Stored items:
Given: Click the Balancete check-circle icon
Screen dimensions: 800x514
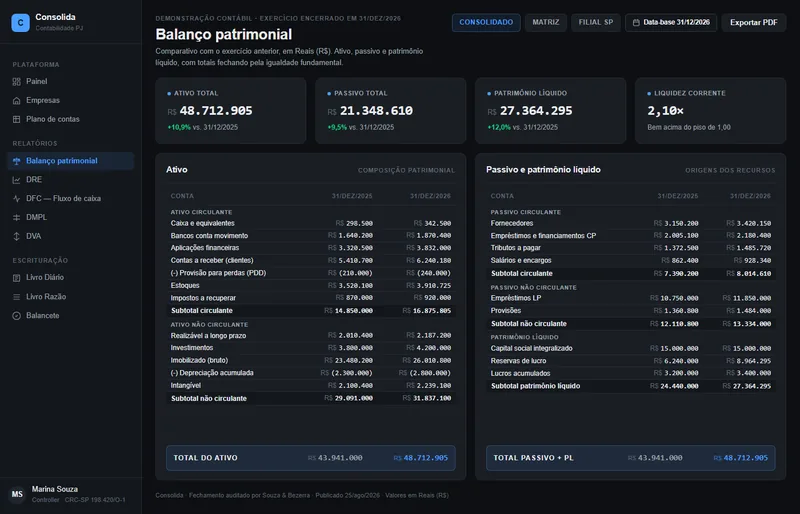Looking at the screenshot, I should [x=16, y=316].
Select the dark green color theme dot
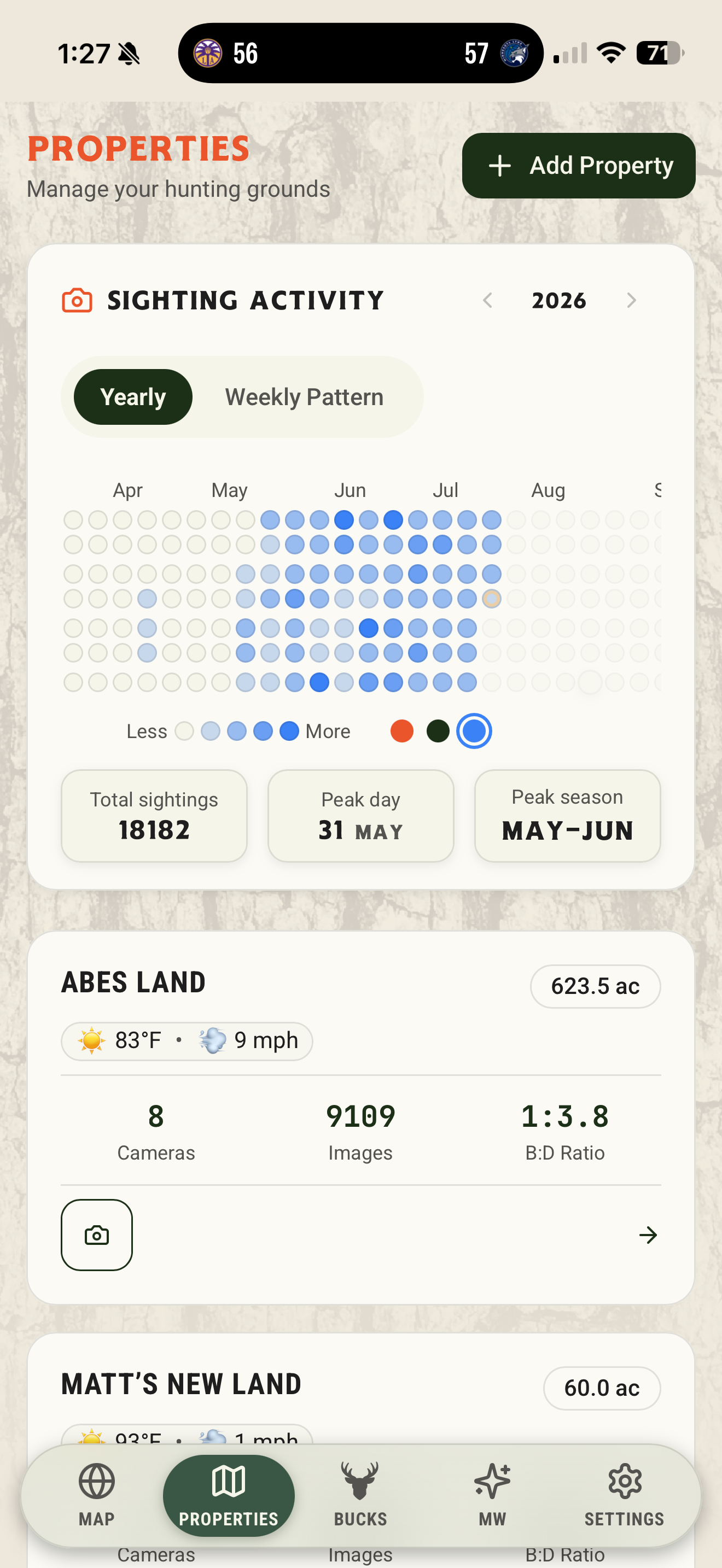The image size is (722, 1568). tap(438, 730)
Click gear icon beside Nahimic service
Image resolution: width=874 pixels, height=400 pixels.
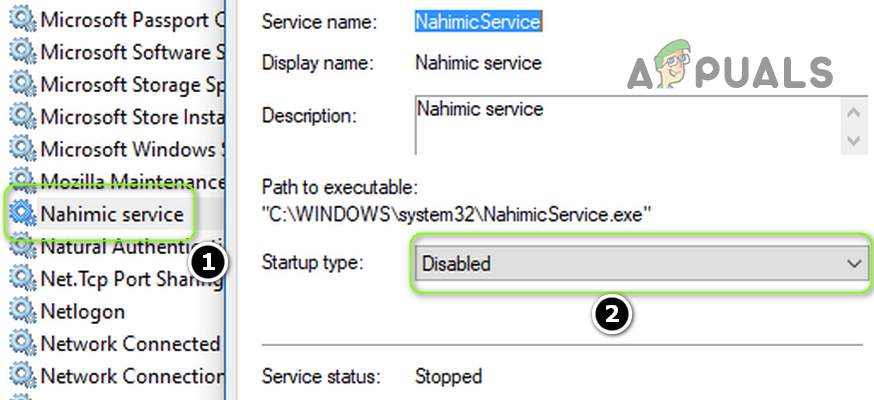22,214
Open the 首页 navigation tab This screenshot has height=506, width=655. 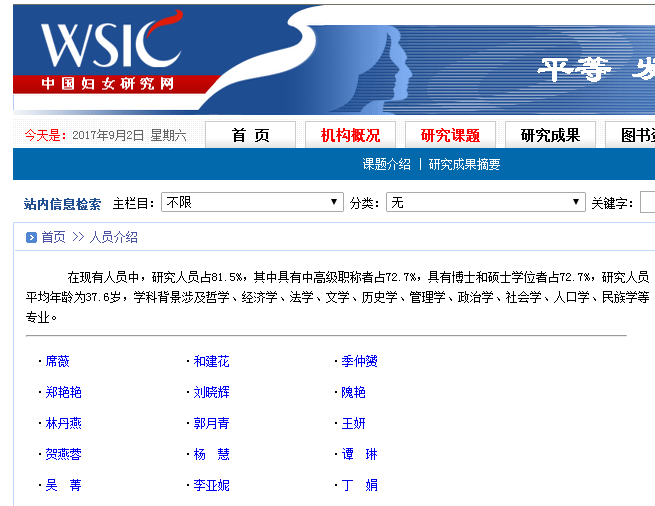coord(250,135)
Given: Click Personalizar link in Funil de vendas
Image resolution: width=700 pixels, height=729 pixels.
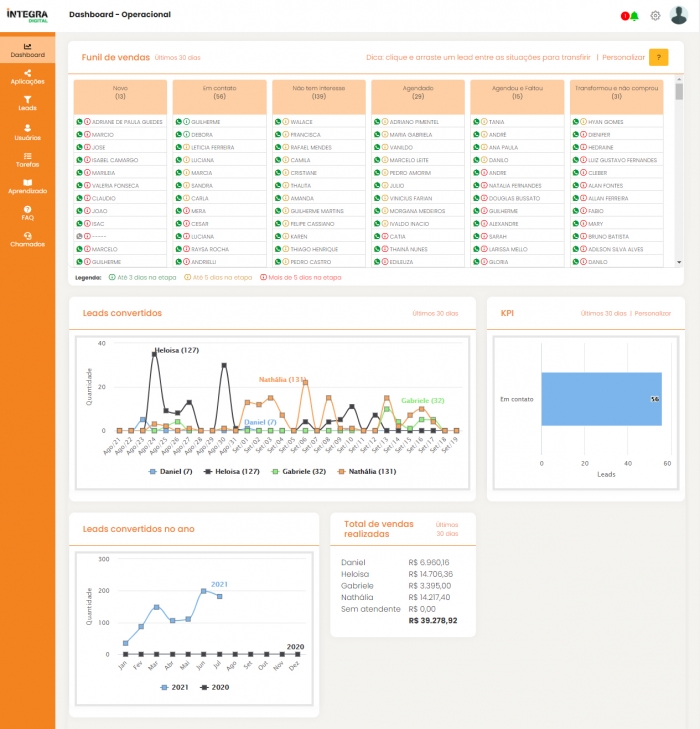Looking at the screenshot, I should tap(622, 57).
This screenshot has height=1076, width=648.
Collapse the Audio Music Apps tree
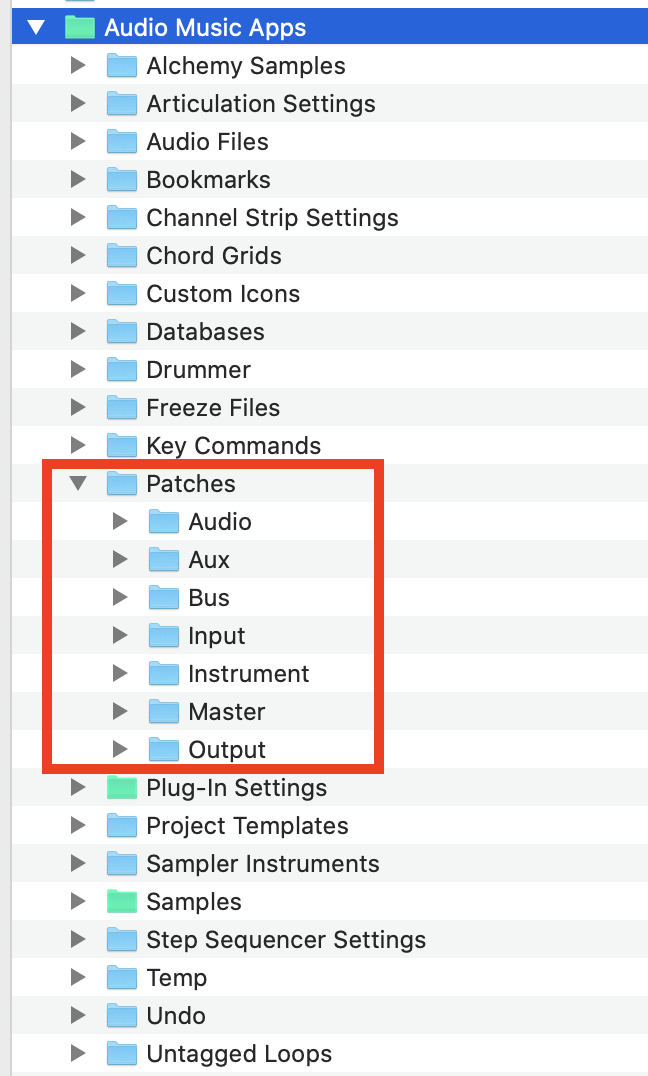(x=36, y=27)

▶ **Instructions to follow**:
Find the word "Click" in the entries. Copy each line that holds it.

▶ **Answer for the task**:
Given: Click the Balancete check-circle icon
Click gear icon beside Nahimic service
Given: Click Personalizar link in Funil de vendas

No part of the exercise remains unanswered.